We could have a cursory glance at that, which I should think would take a White Paper of about an inch thick. A very substantial glance at it would take a White Paper of about five or six inches thick.

We need to keep a sense of proportion here on one particularly important matter: the giving of a referendum is a right for Members of Parliament and nobody else, because it curtails their democratic rights. It is a very serious curtailment of their rights, so much so that, although we call it an advisory referendum, we all know that they accept an obligation to take into law decisions which, as citizens, they may personally have voted against. That is why, in my view, referendums are to be used rather more sparingly than seems to be developing. It is a very considerable infringement on the rights of a representative, elected, democratic Member of Parliament—and, frankly, those rights do not retain in this House.

For example, the mandate, but perhaps more importantly the actual details about who is enfranchised to vote, is a Member of Parliament’s decision and not for this House.
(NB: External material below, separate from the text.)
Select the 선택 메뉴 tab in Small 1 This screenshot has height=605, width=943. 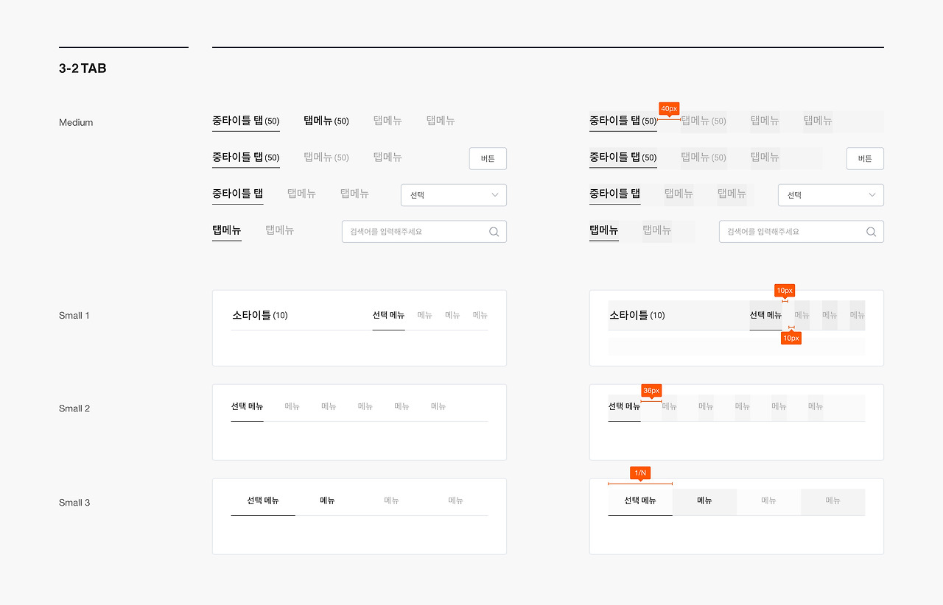point(388,315)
We can express views, but the idea that we could hold up a referendum on this issue is absurd. People may say, “We have no intention of doing that. When it comes to the ping-pong, we will accept it and rationalise it. We realise our powers”. It is much better not to embark on this. Ping-pong that is not serious is a waste of everybody’s time. More importantly, it gives an image to the country at large, which does not understand our procedures, that we in this Chamber think we have rights that we do not have. We do not have rights over the franchise for this referendum or over the Prime Minister’s decision as to when he calls to an end the negotiations and puts the issues to the people. He will of course know and listen to all the arguments about the way in which that decision and the facts should be presented.

Again, we have to be honest about this: we have had a long debate on this issue, and not just on this current referendum Bill. After all, it was announced under the previous Government and was in the manifesto. We know the issues and the electorate, because they are not stupid, will take it upon themselves to be cognisant of those factors that concern them in how they make that individual decision. So if I may make a plea, it is that the House will be very careful from now on to not give the impression that we have rights in this debate which we do not have. This is developing on quite a large number of fronts and it is going to end in tears.